▶ [GOAL OF THE EXERCISE]: Please retype the line that contains "1534x689 pixels. Task: Toggle" and all lines that follow it to the end of the entries below, exactly as they stand, with nothing added.

Start of Block

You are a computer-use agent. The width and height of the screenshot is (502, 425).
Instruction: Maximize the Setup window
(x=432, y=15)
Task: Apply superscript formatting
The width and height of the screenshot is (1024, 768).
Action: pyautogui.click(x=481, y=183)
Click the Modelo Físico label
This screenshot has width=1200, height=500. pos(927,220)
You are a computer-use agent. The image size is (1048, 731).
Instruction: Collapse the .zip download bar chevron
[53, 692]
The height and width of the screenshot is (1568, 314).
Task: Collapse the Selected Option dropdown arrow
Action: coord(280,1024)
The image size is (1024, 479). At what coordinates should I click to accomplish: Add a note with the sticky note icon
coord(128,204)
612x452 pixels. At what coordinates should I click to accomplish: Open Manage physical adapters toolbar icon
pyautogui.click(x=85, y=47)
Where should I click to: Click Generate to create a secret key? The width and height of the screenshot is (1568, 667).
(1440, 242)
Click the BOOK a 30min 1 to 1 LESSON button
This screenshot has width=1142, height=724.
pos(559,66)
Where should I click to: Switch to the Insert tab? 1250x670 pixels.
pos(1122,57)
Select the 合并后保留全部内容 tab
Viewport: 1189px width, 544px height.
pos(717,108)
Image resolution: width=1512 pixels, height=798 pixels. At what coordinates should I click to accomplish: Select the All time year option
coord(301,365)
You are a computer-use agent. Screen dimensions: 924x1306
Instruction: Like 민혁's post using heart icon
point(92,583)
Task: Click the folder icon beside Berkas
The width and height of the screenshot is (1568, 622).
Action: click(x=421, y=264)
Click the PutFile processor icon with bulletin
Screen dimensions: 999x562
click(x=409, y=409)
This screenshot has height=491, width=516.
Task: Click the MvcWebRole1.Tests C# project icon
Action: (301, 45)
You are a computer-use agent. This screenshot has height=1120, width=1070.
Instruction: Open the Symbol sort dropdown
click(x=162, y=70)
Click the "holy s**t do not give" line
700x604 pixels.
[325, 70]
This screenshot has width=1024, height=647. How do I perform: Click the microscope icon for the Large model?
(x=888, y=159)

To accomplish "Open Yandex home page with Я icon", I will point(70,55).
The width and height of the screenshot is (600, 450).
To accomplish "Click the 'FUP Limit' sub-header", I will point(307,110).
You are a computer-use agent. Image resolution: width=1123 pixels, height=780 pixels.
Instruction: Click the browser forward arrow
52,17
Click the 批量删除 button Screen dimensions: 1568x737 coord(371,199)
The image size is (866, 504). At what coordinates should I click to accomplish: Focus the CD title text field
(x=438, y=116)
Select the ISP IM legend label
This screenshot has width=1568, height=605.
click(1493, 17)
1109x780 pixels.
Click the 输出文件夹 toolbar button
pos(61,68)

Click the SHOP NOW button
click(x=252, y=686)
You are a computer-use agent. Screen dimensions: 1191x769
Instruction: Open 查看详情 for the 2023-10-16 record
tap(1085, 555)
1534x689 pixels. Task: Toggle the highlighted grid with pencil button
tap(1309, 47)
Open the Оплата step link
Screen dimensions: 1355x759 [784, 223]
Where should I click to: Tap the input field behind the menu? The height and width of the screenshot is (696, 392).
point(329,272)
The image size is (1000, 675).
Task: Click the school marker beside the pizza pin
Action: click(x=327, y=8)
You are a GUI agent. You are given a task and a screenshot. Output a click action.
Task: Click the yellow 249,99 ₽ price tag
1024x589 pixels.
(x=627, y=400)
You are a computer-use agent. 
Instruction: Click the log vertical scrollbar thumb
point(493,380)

End of Block

▶ [YOUR RESPONSE]:
1534x689 pixels. Task: Toggle the highlighted grid with pencil button
tap(1309, 47)
Open the Оплата step link
Screen dimensions: 1355x759 [784, 223]
Where should I click to: Tap the input field behind the menu? The height and width of the screenshot is (696, 392).
point(329,272)
The image size is (1000, 675).
Task: Click the school marker beside the pizza pin
Action: click(x=327, y=8)
You are a GUI agent. You are given a task and a screenshot. Output a click action.
Task: Click the yellow 249,99 ₽ price tag
1024x589 pixels.
(x=627, y=400)
You are a computer-use agent. 
Instruction: Click the log vertical scrollbar thumb
point(493,380)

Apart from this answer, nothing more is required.